■ WRITTEN EXERCISE 1 ■
In the NVFP4 MegaMoE kernel README, at what path does the vLLM fork live on the B200?
■ WRITTEN EXERCISE 2 ■
Using the NVFP4 MegaMoE kernel README, explain in one to three sentences why the project builds its own kernels rather than patching vLLM.
■ WRITTEN EXERCISE 3 ■
Carry the NVFP4 MegaMoE kernel README forward from the point where it stops.

■ PASSAGE PROVIDED ■
>>>

Files

biondizzle 57d4cb714f docs: rewrite README.md with current project state

- Document all 5 correctness bug fixes
- Document fused SwiGLU epilogue progress (Step 1 PASS, Step 2 blocked)
- Document CuTeDSL runtime conditional limitation
- List remaining steps (amax shuffles, NVFP4 quantize, FP4/SF TMA stores)
- Document weight interleave and register layout
- Capture key lessons learned
- Update file structure and test inventory

2026-05-20 03:30:35 +00:00

9.7 KiB

Raw Blame History

NVFP4 MegaMoE Kernel

Native NVFP4 inference stack for DeepSeek-V4 on NVIDIA Blackwell (SM100). CuTeDSL kernels for the entire model — MoE experts, shared experts, attention projections — running in native NVFP4 with zero dequantization overhead.

⚠️ THE #1 RULE

WE OWN ALL OUR KERNELS. WE DO NOT PATCH vLLM.

vLLM's internal kernels (FlashMLA, fp8_ds_mla, fused compressor, Triton indexer) are deeply coupled. You cannot swap one piece and expect the rest to work. We build our own CuTeDSL kernels, test standalone, then wire into vLLM as an attention backend.

Repository Layout

This repo (nvfp4-megamoe-kernel): The kernel library — CuTeDSL kernels, bridge layer, standalone tests.

vLLM fork (vllm-deepseekv4-nvfp4): The vLLM integration — model definition, weight loading, attention backend. Lives at /root/dsv4-nvfp4-workspace/vllm on the B200.

Workspace (/root/dsv4-nvfp4-workspace):

kernel/ — clone of this repo
vllm/ — clone of the vLLM fork
FUSED_EPILOGUE_PLAN.md — fused SwiGLU epilogue plan
FUSED_EPILOGUE_STATUS.md — current status

What We Have

✅ CuTeDSL NVFP4 Grouped GEMM (the building block)

ScaledGroupedGemmKernel in cutedsl/kernel/moe/torch_scaled_grouped_mm.py — a production-grade NVFP4 grouped GEMM kernel:

2D×3D scenario: A(M,K) × B(E,K,N) → C(M,N)

<<<

■ RECORDED DATA ■
>>>

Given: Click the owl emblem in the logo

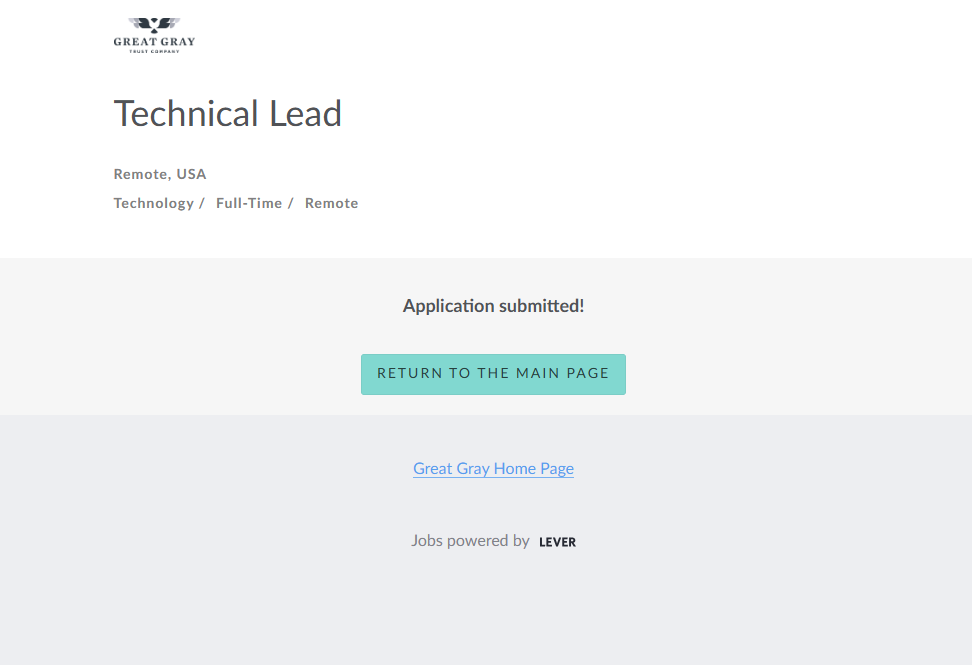Looking at the screenshot, I should coord(154,25).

<<<

■ FINAL ANSWER 1 ■
/root/dsv4-nvfp4-workspace/vllm

■ FINAL ANSWER 2 ■
vLLM's internal kernels (FlashMLA, fp8_ds_mla, fused compressor, Triton indexer) are deeply coupled, so one piece cannot be swapped out with the expectation that the rest will still work. The project therefore builds its own CuTeDSL kernels, tests them standalone, and then wires them into vLLM as an attention backend.

■ FINAL ANSWER 3 ■
Block-scaled: per-16-element FP8 scales on both A and B sides
Global scales (per-expert) for full dynamic range
Persistent scheduler, TMA pipelining, SMEM swizzle
CUDAGraph-safe (workspace pre-allocated, no runtime allocations)

✅ Bridge Layer (`cutedsl/bridge.py`)

quantize_to_nvfp4() — BF16 → NVFP4 with global scale
quantize_activation_nvfp4() — cudagraph-safe quantize (pre-computed gs)
quantize_weight_to_nvfp4() — weight quantization (along K dim)
interleave_l1_weights() — gate/up interleave at granularity 8 BF16
make_b_k_major() — B tensor stride conversion
assemble_scales_2d_side() / assemble_scales_3d_side() — scale assembly + swizzle
warmup_compilation() — eager JIT compilation before first forward pass
run_nvfp4_grouped_gemm() — the main entry point

✅ MoE Runner (`cutedsl/runner.py`)

CuTeDSLMoERunner — runs the MoE forward pass:

Quantize input BF16 → NVFP4 (using pre-computed gs)
L1 GEMM: NVFP4 × NVFP4 → BF16 (gate+up fused)
SiLU(gate) * up → BF16 (PyTorch, not yet fused)
Re-quantize BF16 → NVFP4
L2 GEMM: NVFP4 × NVFP4 → BF16 (down_proj)
Scatter with routing weights

✅ NVFP4 Linear (`cutedsl/nvfp4_linear.py`)

CuTeDSLNvfp4Linear — single-expert NVFP4 GEMM for shared experts and attention projections.

✅ Fused SwiGLU Kernel (in progress)

fused_swiglu_grouped_mm.py — extends ScaledGroupedGemmKernel with a fused SiLU epilogue:

Step 1 DONE: SiLU in registers validated (0.034% error vs PyTorch)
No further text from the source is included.